Thanks. I know things will get better...or maybe not. The point is, you do what you have to do. I really went off on a rant here, maybe feeling just a little sorry for myself but also a lot mad at the state this country is in. We're all going to find the road getting rougher for a while and , yes, it's going to suck.
Yes, indeed, you do what you have to do. There's lots of ways of saying it.
My father was fond of the way my uncle put it: if you have to, you do a "bean job": a job that puts a bean on the table. The idea being that it's like Jack and the Beanstalk: it might not be much now, but it can grow into something that supports you. ( incidentally, I think that the tale of Jack and the Beanstalk is an ideal allegorical story for the way the economy is, now. We talk about the 'audacity of hope'. Well, hope is well and good, but the allegory isn't really that investing in frivolous whims will pay off. It's more along the lines that Jack sees something his mother doesn't. Trying to sell milk wasn't cutting it. Milk is a luxury item when times are really tough. Beans are a staple, so they're a better investment; they're more stable. By investing in beans, our man Jack was able to slay even a giant, and reap the rewards of luxury and comfort (the magic harp, etc.) so for today's economy: rather than trying to milk the cow one more time, and bail out out-dated banks and autos, we should be buying "magic beans" of new, greener technologies, and more efficient financial practices)

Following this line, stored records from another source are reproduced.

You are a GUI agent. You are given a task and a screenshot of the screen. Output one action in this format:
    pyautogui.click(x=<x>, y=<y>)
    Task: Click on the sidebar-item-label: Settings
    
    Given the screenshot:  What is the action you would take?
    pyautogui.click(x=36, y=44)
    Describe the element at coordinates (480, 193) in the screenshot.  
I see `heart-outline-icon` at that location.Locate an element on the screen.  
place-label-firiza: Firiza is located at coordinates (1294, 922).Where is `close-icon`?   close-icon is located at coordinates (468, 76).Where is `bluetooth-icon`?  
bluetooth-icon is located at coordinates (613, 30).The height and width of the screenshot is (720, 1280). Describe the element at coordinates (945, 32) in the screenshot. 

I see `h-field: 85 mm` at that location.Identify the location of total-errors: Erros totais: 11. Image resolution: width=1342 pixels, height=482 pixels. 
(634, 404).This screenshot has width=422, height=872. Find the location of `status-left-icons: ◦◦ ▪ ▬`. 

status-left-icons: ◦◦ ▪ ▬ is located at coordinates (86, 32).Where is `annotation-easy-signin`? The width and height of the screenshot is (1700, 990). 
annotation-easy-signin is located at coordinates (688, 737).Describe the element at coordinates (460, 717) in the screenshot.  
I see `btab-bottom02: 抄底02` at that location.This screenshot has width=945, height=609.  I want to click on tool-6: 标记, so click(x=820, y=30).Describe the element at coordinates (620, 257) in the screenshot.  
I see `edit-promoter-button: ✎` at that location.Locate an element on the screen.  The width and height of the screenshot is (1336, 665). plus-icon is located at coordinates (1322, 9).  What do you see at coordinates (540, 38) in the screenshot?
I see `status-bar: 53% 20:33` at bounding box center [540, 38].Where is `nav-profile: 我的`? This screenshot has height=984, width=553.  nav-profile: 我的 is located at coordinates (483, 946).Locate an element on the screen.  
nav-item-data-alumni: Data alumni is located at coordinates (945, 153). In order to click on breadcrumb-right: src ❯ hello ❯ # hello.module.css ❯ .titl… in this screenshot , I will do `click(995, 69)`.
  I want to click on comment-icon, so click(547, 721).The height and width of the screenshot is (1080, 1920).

My favorite way of looking at it is closer to what Edward James Olmos told me: "You do what you have to do so that you can do what you want to do" The context was he was talking about what prompted him to pick up a broom after the 1965 Watts Riots (as he later did with the 1992 riots) . The point was: if you want to reap the rewards, if you want to see things change, you have to put yourself out there, first. Wash dishes and agitate for a Union. Complete a GED while campaigning for a different school system, and so on. Some might question the wisdom of that (Me, included, from time to time) but, ultimately it's about the fundamentals: we all know that the system is unfair, and dehumanizing. We all want things to be better, but all that doesn't mean anything if we're starving along the way. So, we get by, in the meantime. We take the food stamps, we work the crap job, we defer those dreams of writing the great american novel. That doesn't mean that we give up. Any chance we get, we'll take. We'll tell Joe Biden when he stops by that we could use more funding for learning disabilities. We'll tell our neighbors that Obama isn't proposing any taxes that we can't afford, we'll mention to our city council that some form of public transport would help more people work, and so on and so on. It has ever been thus.